**PASSAGE SHOWN:**
* begin *
This year, can't we humans connect with creatures great and small? Become aware of backyard butchery. What if that was your child being tortured like that? Would you allow it? What about farmers of fowl profiting off the burned carcasses of their stock? If it was your child's boarding school, would you demand the building be equiped with fire alarms and water sprinklers? And while we're on the topic of farming. What if your child were being farmed, would you allow that? This year, resolve to not treat creatures the way you wouldn't want your child treated. How about not supporting certain diets.
Let's stand united, sending a clear message that enough is enough and that we have no intention of supporting cruel food any longer. After all, they are our children.
According to...United Poultry Concerns...
The following is an e-mail from United Poultry Concerns.
"1 January 2013
Pet Chicken Saves Family from Household Fire
Who Will Save Chickens from Fires in Their Houses?
* end *
Write out the passage on animal cruelty between "This year, can't" and "from United Poultry Concerns.", inclusive. The records play no part in this work.

(Dataset excerpt)
* begin *
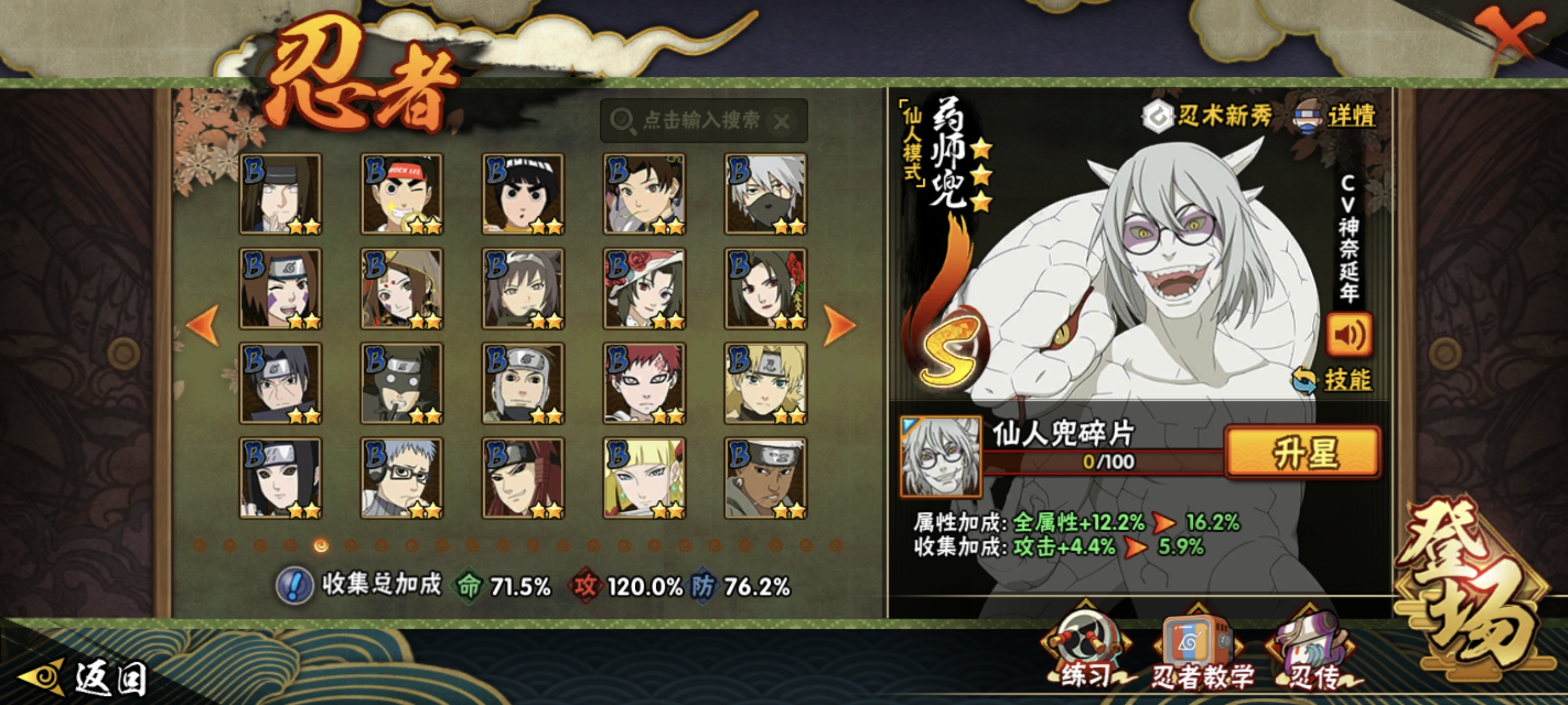Open the 仙人兜碎片 fragment icon
Image resolution: width=1568 pixels, height=705 pixels.
[941, 456]
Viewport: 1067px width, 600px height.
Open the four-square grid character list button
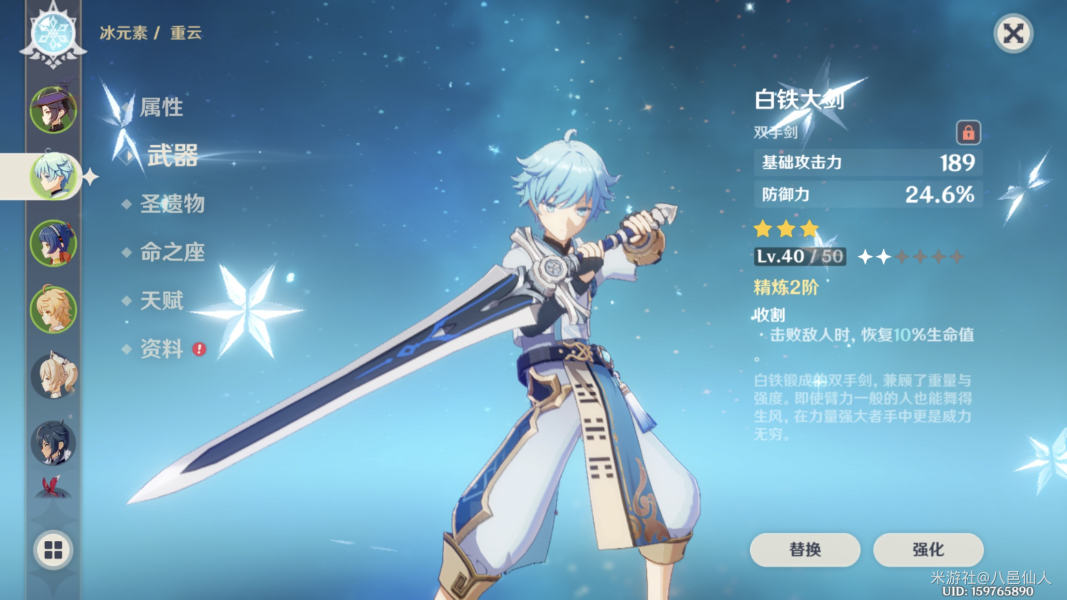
* end *
**OUTPUT FOR THIS EXERCISE:**
This year, can't we humans connect with creatures great and small? Become aware of backyard butchery. What if that was your child being tortured like that? Would you allow it? What about farmers of fowl profiting off the burned carcasses of their stock? If it was your child's boarding school, would you demand the building be equiped with fire alarms and water sprinklers? And while we're on the topic of farming. What if your child were being farmed, would you allow that? This year, resolve to not treat creatures the way you wouldn't want your child treated. How about not supporting certain diets.
Let's stand united, sending a clear message that enough is enough and that we have no intention of supporting cruel food any longer. After all, they are our children.
According to...United Poultry Concerns...
The following is an e-mail from United Poultry Concerns.